> Exercise description
Each line from the one holding "Task: Click the timeline zoom slider handle" to the last line below must be restated word for word, and no picture may be included.
+++ Supplied data +++
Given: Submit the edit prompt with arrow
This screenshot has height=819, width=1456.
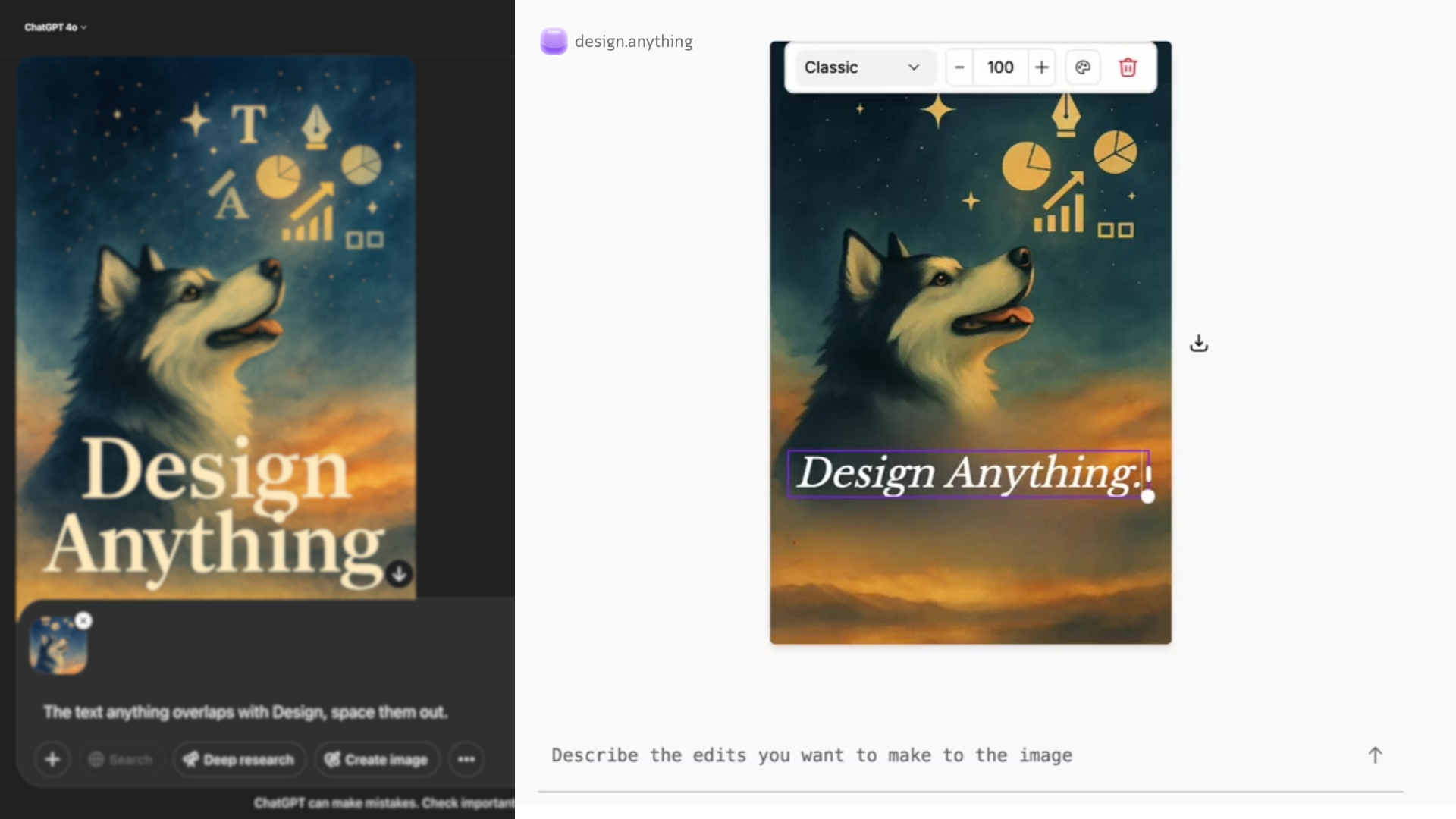Looking at the screenshot, I should coord(1375,755).
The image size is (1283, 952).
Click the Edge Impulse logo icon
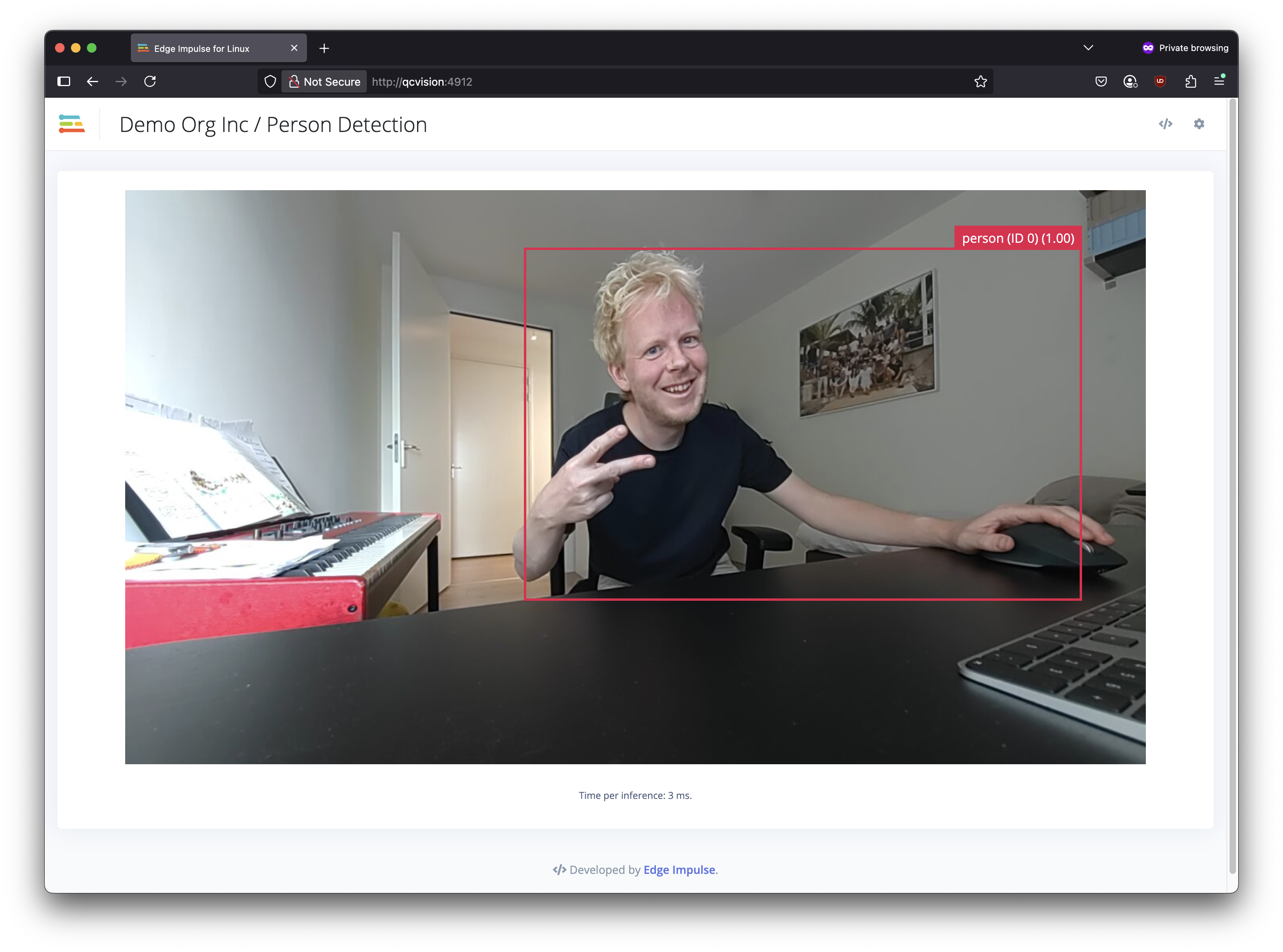pyautogui.click(x=71, y=124)
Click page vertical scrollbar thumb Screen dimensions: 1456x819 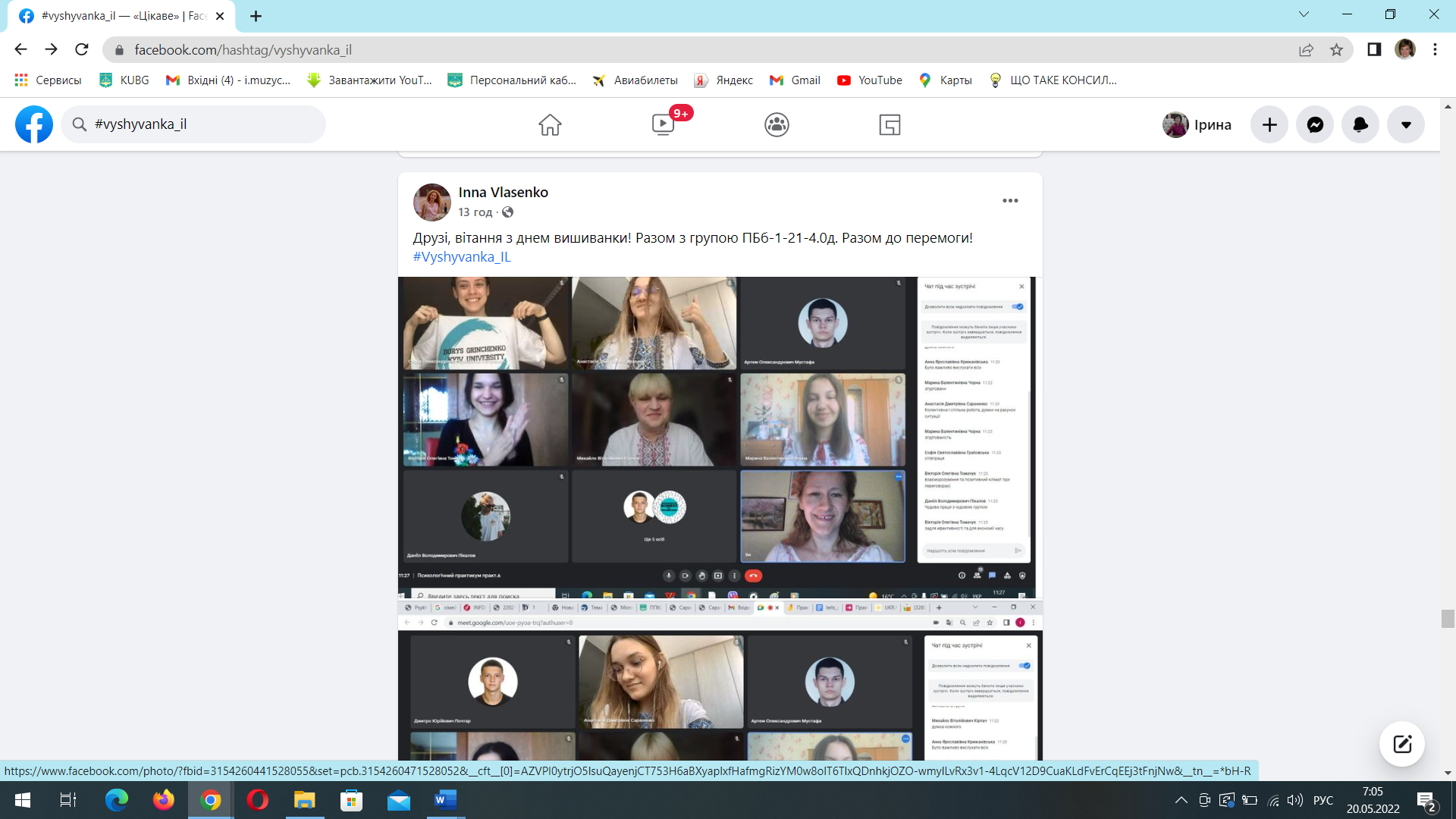click(1448, 618)
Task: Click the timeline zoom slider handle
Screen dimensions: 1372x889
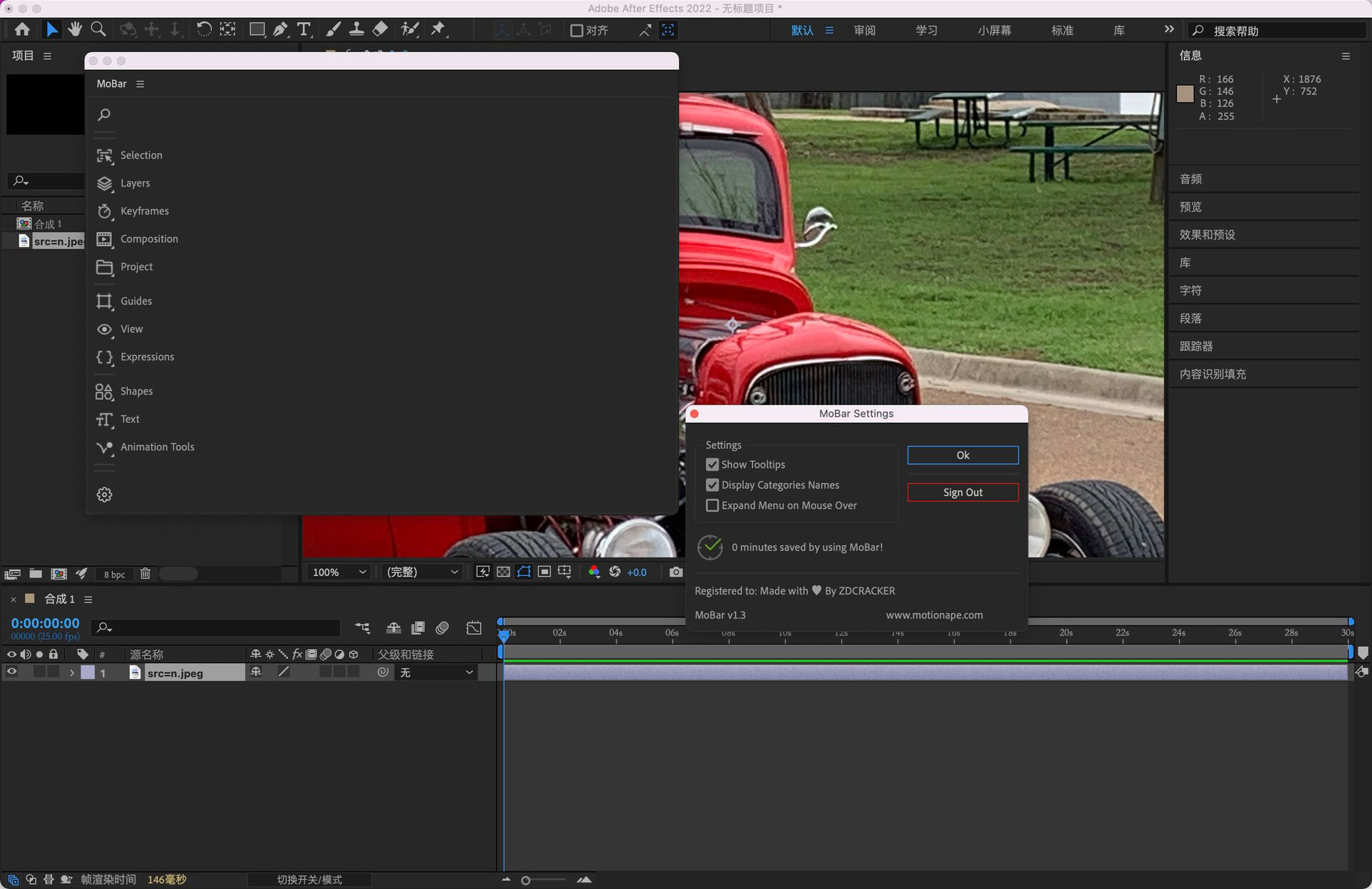Action: coord(526,880)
+++
> Exercise result
Task: Click the timeline zoom slider handle
Screen dimensions: 1372x889
Action: coord(526,880)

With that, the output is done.